Nous sommes en train de déterminer comment nous pourrions réduire ce chiffre afin de concentrer plutôt nos ressources sur les projets de plus grande envergure et qui intéressent également davantage le public. Mais avant d'ajouter quoi que ce soit à la liste des exclusions, nous commençons par déterminer si le projet est susceptible d'avoir un impact minime sur l'environnement. Mais c'est l'examen quinquennal qui a mené à la conclusion que nous évaluons un trop grand nombre de petits projets.

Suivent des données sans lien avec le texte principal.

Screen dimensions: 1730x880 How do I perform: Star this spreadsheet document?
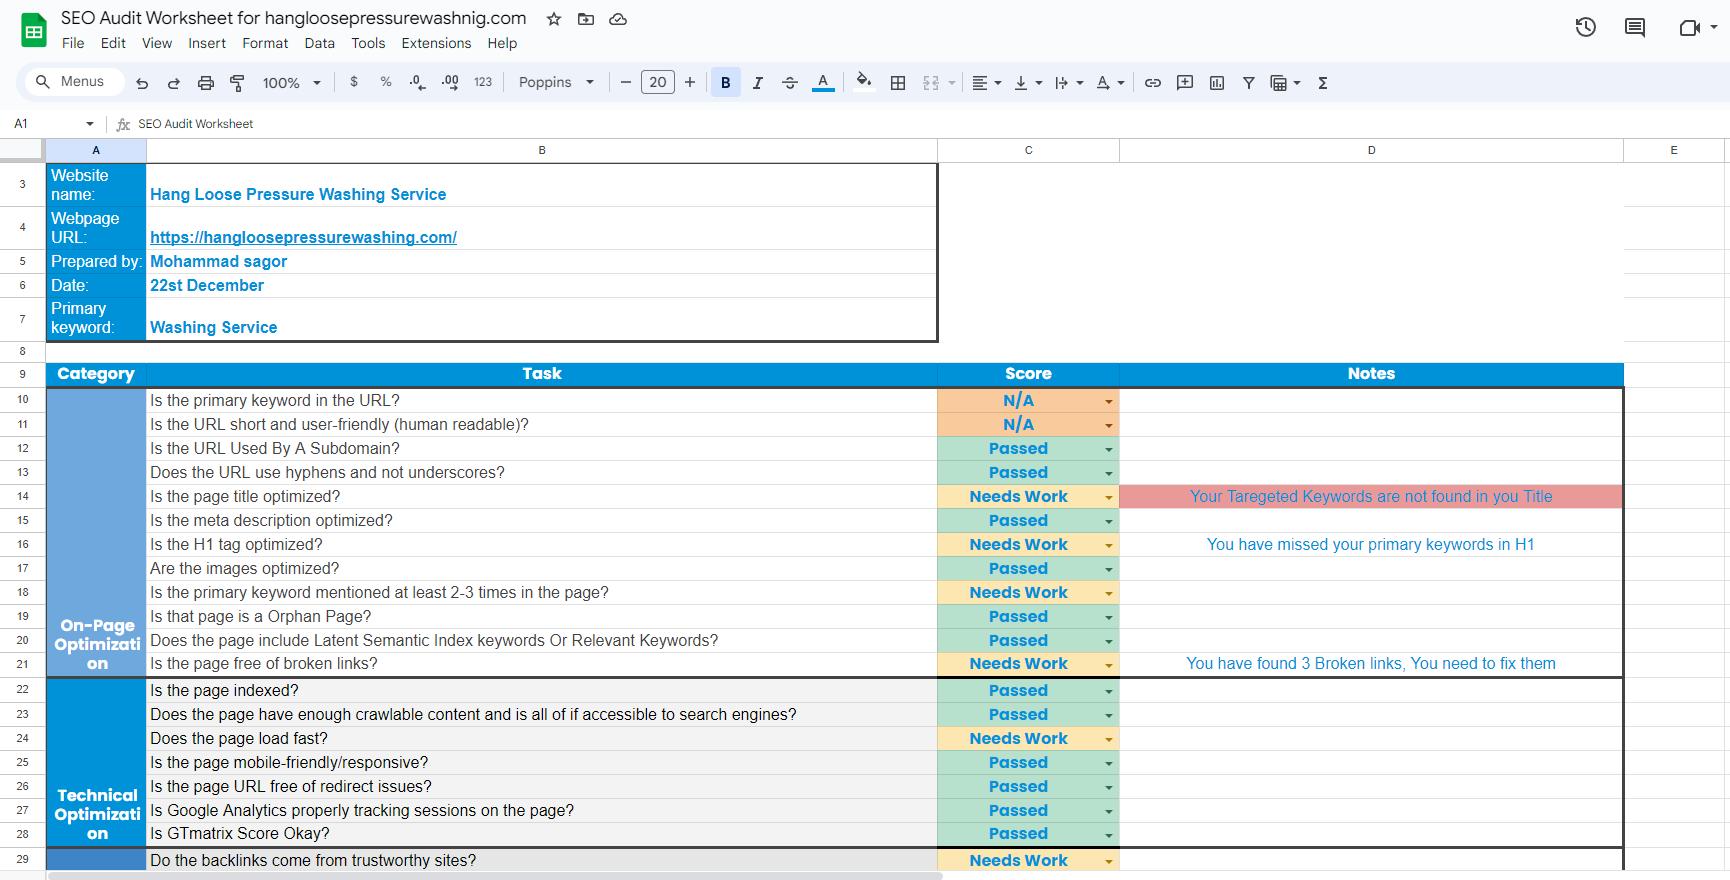point(554,19)

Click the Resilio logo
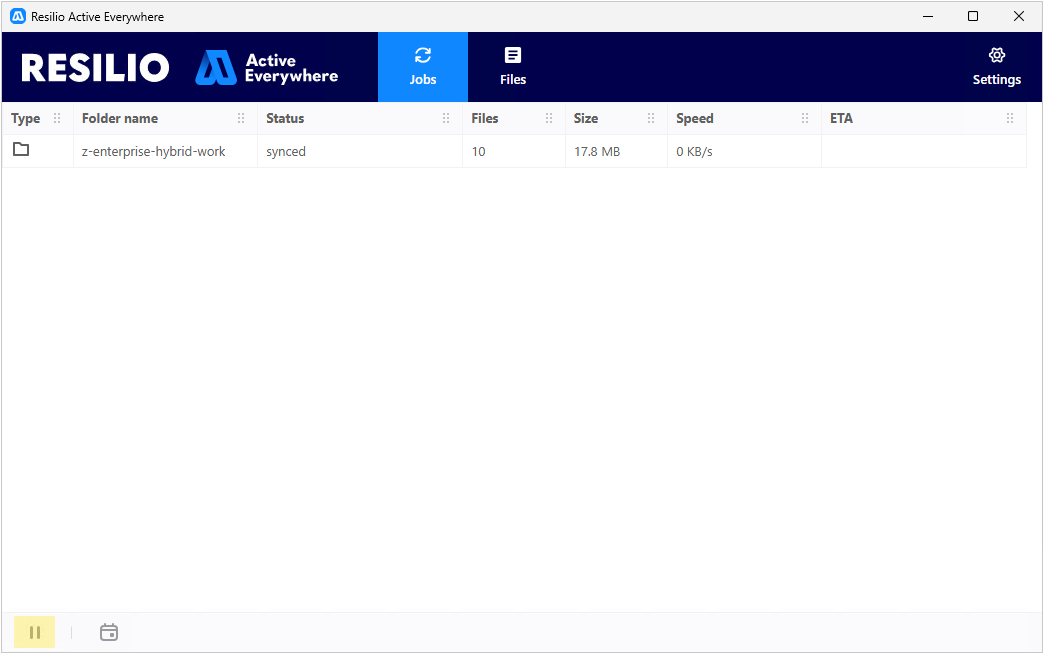[x=95, y=67]
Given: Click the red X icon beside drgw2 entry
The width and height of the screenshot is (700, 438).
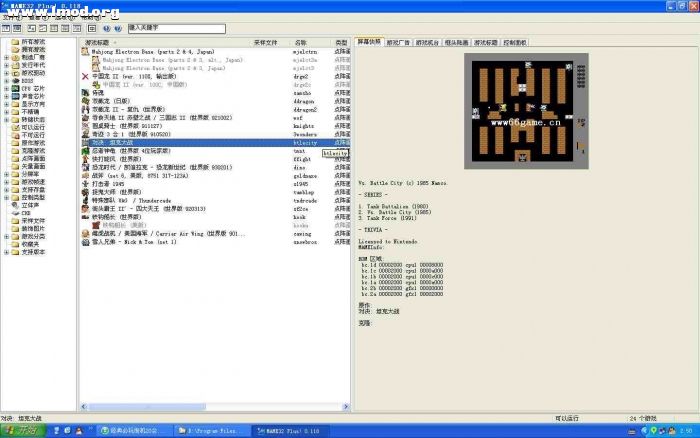Looking at the screenshot, I should [x=84, y=75].
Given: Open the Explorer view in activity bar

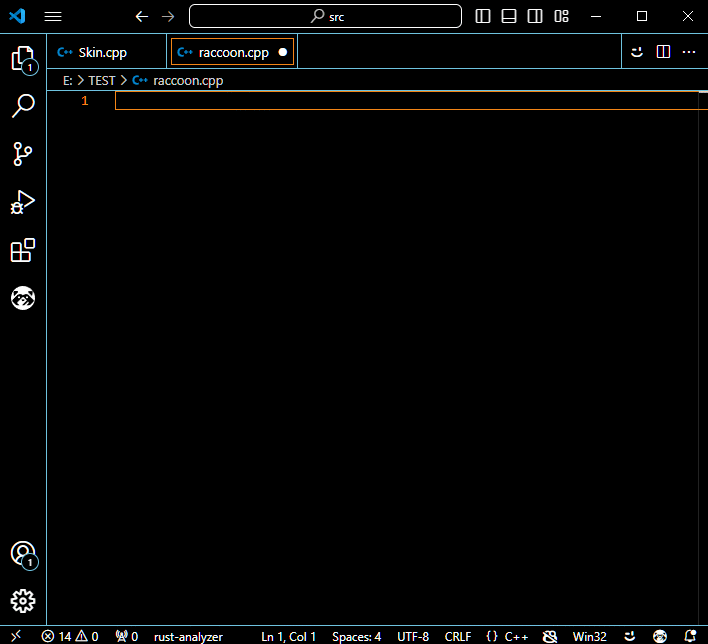Looking at the screenshot, I should [22, 58].
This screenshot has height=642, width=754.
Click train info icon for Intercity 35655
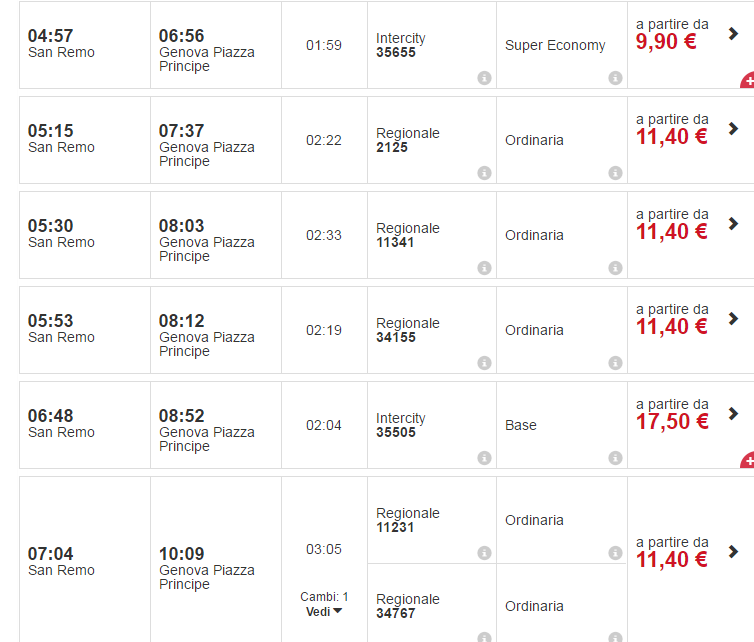coord(484,78)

Lorsque vous parlez de la liste complète des études, votre comité avait fait, je crois, une recommandation dans un de ses rapports, il y a environ un an, au sujet des centrales nucléaires qui avaient été fermées. Dans son rapport au Parlement, le ministre avait entre autres promis un réexamen périodique de ce que nous appelons les «quatre règlements cadres». Et cela comprend précisément la liste complète des études. Sans doute d'ici deux ans, nous allons envisager d'amender ce règlement et nous tiendrons compte de vos recommandations à ce sujet.

Le sénateur Buchanan: Je vais passer maintenant à un autre niveau. Je ne sais pas si la loi concerne ce dont j'entends vous parler mais, depuis le début des années 80, je m'intéresse énormément à la mise en exploitation des ressources hauturières de la Nouvelle-Écosse. Comme vous le savez, monsieur le ministre, nous avons négocié, puis signé, avec le premier ministre Trudeau et avec le ministre de l'Énergie de l'époque, M. Chrétien, qui est maintenant premier ministre, la toute première entente jamais conclue au Canada sur l'exploitation du pétrole et du gaz naturel en mer. Cette entente couvrait absolument tout, depuis l'Office Canada-Nouvelle-Écosse des hydrocarbures extracôtiers jusqu'aux évaluations environnementales des projets d'exploitation. Depuis plusieurs années, cette entente produit d'excellents résultats du point de vue de l'exploitation du pétrole de Terre-Neuve et du gaz naturel de la Nouvelle- Écosse.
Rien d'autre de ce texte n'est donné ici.